Selected extract:
▶
While an API key is optional, it's recommended for better rate limits. You can get one at:
https://www.semanticscholar.org/product/api

In [None]:
import configparser
import os
from getpass import getpass

def get_semantic_scholar_key():
    config_file_path = os.path.expanduser("~/.notebook-api-keys")
    config = configparser.ConfigParser(interpolation=None)
    
    if os.path.exists(config_file_path):
        config.read(config_file_path)
    
    # Check if API key exists
    if config.has_option("API_KEYS", "SEMANTIC_SCHOLAR"):
        update_key = input("Semantic Scholar API key found. Update it? (y/n): ").lower()
        if update_key == 'n':
            return config.get("API_KEYS", "SEMANTIC_SCHOLAR")
    
    # Option to skip API key
    use_key = input("Do you have a Semantic Scholar API key? (y/n): ").lower()
    
    if use_key == 'y':
        api_key = getpass("Enter your Semantic Scholar API key: ")
        
        # Save the API key
        if not config.has_section("API_KEYS"):
            config.add_section("API_KEYS")
        config.set("API_KEYS", "SEMANTIC_SCHOLAR", api_key)
        
        with open(config_file_path, "w") as f:
            config.write(f)
        
        return api_key
    else:
        print("No API key provided. Using free tier with lower rate limits.")
        return None

# Get API key (optional)
semantic_key = get_semantic_scholar_key()
print("Semantic Scholar setup complete.")

## Setting Up the API Client

In [None]:
class SemanticScholarAPI:
    def __init__(self, api_key=None):
        self.base_url = "https://api.semanticscholar.org/graph/v1"
        self.headers = {}
        if api_key:
            self.headers['x-api-key'] = api_key
        
        # Rate limiting
        self.last_request = 0
        self.min_interval = 1.0 if not api_key else 0.1  # Slower for free tier
    
    def _make_request(self, endpoint, params=None):
        """Make a rate-limited request to the API"""
        # Rate limiting
        elapsed = time.time() - self.last_request
        if elapsed < self.min_interval:
            time.sleep(self.min_interval - elapsed)
        
        url = f"{self.base_url}/{endpoint}"
        response = requests.get(url, headers=self.headers, params=params)
        self.last_request = time.time()
        
        if response.status_code == 200:
            return response.json()
        else:
            print(f"Error {response.status_code}: {response.text}")
◀
Listing:
▶
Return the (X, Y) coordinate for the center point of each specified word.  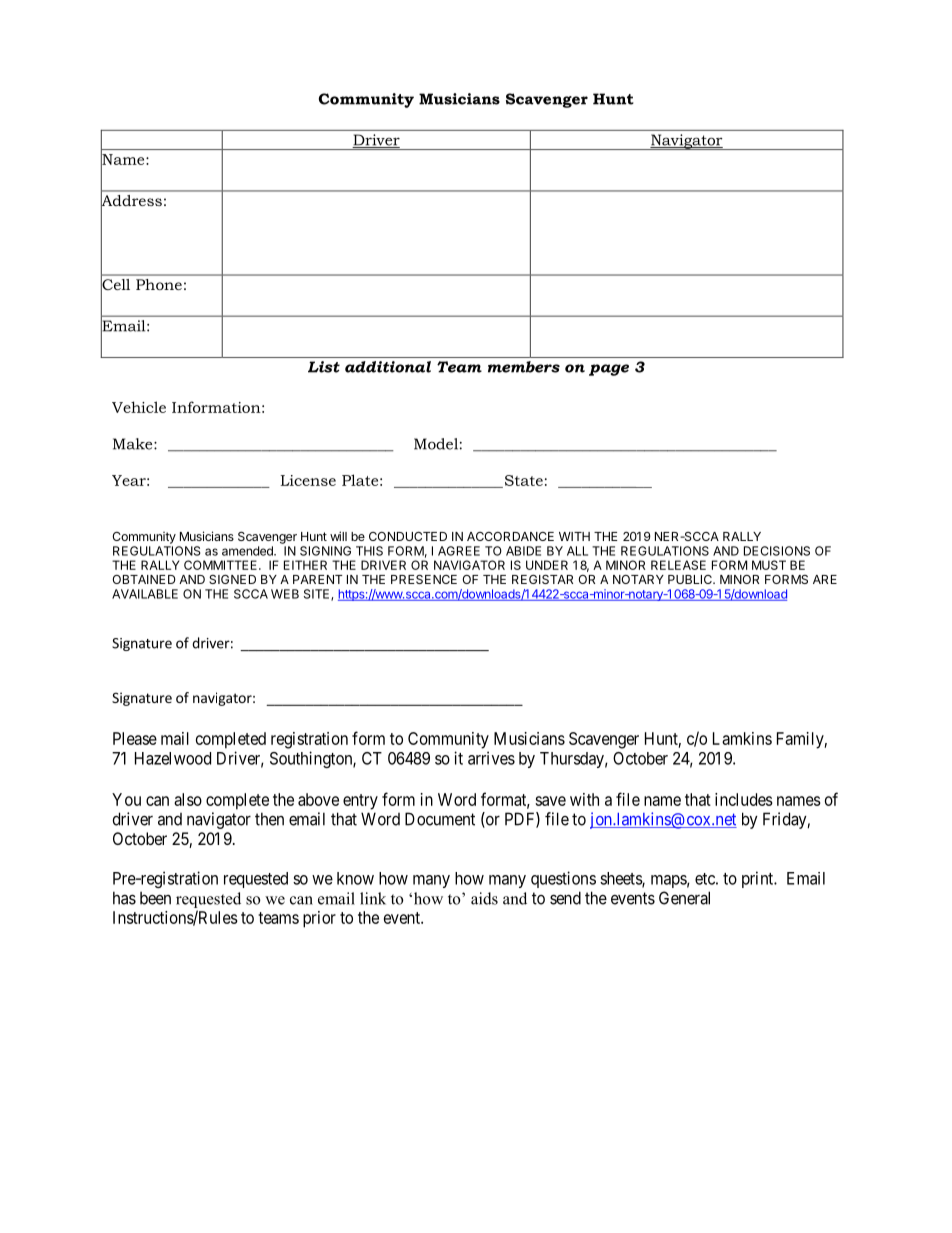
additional (388, 367)
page (609, 370)
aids (484, 898)
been (155, 898)
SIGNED (232, 579)
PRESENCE (424, 579)
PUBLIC (691, 579)
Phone (159, 284)
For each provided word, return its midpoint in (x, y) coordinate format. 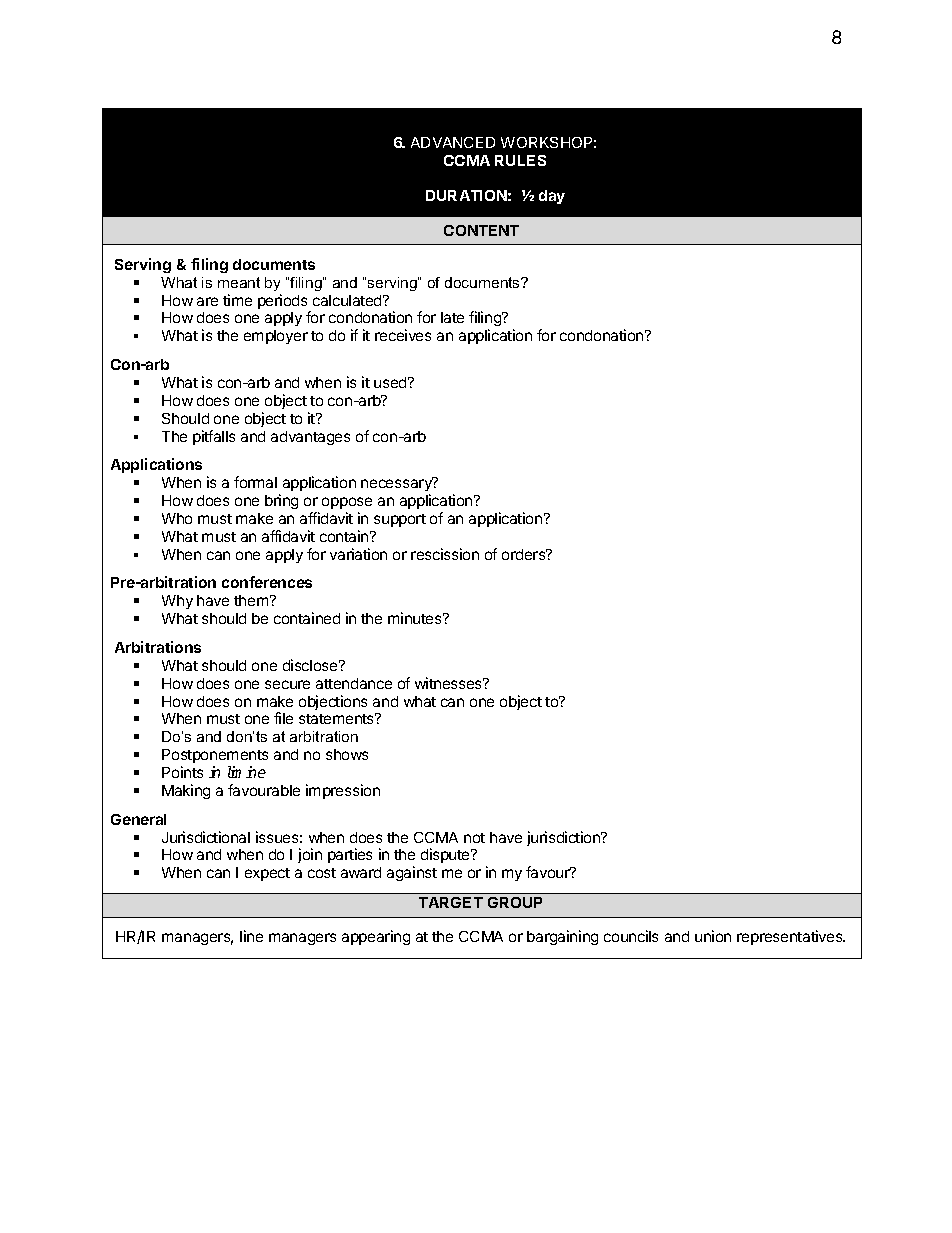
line (251, 936)
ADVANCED (453, 142)
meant (239, 282)
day (552, 197)
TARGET (451, 902)
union (713, 936)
◀
Work to complete:
a. In the Semantic Scholar notebook extract, list every attribute that the __init__ method of the SemanticScholarAPI class sets on self.
b. Carry the rows over, starting with the row containing "Phone (159, 284)" and going on through the last of the rows. Keep the request line, add 125 to each number in every coordinate answer, and omit the picture marks.

Outputs in order:
a. base_url, headers, last_request, min_interval

b.
Phone (284, 409)
For each provided word, return its midpoint in (x, y) coordinate format. 
line (376, 1061)
ADVANCED (578, 267)
meant (364, 407)
day (677, 322)
TARGET (576, 1027)
union (838, 1061)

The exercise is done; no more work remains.